## YOUR GOAL
In these entries, tally the lines where "agent" occurs. Respond with only the count.

(Stored items)
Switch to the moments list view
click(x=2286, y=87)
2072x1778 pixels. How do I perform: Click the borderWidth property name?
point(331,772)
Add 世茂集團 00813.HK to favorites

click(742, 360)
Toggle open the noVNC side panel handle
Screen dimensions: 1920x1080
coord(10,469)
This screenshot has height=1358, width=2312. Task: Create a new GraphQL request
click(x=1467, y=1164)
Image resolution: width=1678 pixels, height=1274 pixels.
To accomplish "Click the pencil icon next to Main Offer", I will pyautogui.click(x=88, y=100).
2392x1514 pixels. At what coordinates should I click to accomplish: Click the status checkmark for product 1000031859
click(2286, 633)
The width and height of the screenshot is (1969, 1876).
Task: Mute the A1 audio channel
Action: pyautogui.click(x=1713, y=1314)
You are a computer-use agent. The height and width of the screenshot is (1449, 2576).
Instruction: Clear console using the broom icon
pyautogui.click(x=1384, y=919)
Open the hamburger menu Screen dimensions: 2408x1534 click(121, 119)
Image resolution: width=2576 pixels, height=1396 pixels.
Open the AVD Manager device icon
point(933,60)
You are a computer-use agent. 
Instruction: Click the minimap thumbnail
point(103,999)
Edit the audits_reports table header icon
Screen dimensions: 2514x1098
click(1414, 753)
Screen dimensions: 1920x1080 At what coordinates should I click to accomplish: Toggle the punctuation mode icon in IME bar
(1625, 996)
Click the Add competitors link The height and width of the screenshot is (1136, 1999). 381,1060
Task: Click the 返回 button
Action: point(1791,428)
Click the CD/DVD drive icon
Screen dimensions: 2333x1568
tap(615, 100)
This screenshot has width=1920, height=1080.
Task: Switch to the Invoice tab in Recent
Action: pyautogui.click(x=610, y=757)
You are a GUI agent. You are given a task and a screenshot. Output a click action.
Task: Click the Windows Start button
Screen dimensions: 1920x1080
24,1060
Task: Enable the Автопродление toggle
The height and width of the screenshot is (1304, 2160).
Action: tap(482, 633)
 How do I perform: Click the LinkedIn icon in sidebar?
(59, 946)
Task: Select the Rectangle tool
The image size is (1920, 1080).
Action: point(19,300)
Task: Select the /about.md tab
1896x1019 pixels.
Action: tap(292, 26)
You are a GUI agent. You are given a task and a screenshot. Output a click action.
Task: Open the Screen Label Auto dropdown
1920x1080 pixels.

## RESULT OF THE EXERCISE
4